I started "Trimalchio" last night right before dinner. The book is billed as "An Early Version of 'The Great Gatsby,'" yet James West writes in the introduction that despite the fact that the book is an early edition of a great book, it should be read as a completely different book. I agree. You see, I have a long history with "Gatsby." I never read it in high school (it wasn't even offered), and I didn't come into contact with the book until 1995. The first mention of it I believe was in college. One of my undergrad professors gave me a copy but I never picked it up to read it until the summer of 1996. I read it that summer before entering graduate school at Georgetown University because it was on the reading list of one of the course I was going to take. I enjoyed my first reading of "The Great Gatsby." Now, after reading it over 20 times and teaching it for the last six, I enjoy it more and more. There's something miraculous about a book with such an intense plot, such lyricism of language done in 50,000 words. It is the economy of language that makes Fitzgerald's masterpiece a great book.
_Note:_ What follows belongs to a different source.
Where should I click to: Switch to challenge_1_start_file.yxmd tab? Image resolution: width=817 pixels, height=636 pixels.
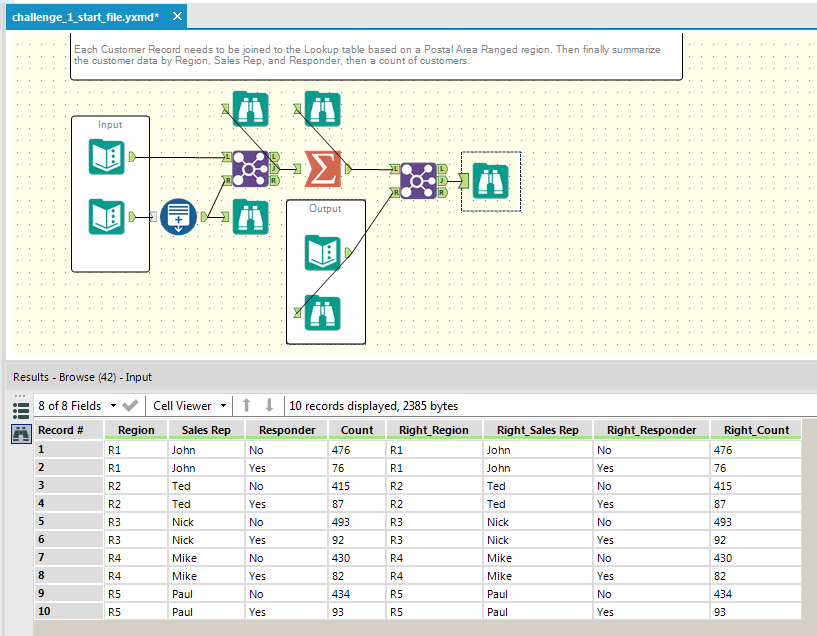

There are many differences between "Trimalchio" and "Gatsby." The first two or three chapters are identical. The differences begin in the chapter where Nick Carraway, the narrator, goes to Gatsby's party for the first time. There he meets Jordan Baker again (she will become his love interest later in the book). A major difference occurs in some passages that were eventually cut from the final version of the book, so reading those passages feels like reading a secret treasure of words that was kept inside a closet for a long time.

About Fitzgerald's lyrical style. Simply put, he was a god of lyricism. Here's an example:
"He smiled understandingly--much more than understandingly. It was one of those rare smiles with a quality of eternal reassurance in it, that you may come across four or five times in life. It faced--or seemed to face--the whole external world for an instant, and then concentrated on you with an irresistible prejudice in your favor. It understood you just so far as you wanted to be understood, believed in you as you would like to believe in yourself and assured you that it had precisely the impression of you that, at your best, you hoped to convey."

I will confess that I consider this book one of the greatest (if not the greatest) masterpiece of the 20th Century literary canon. While I may be prejudiced for it, I am also aware of its little discrepancies. I will keep these in mind as I write.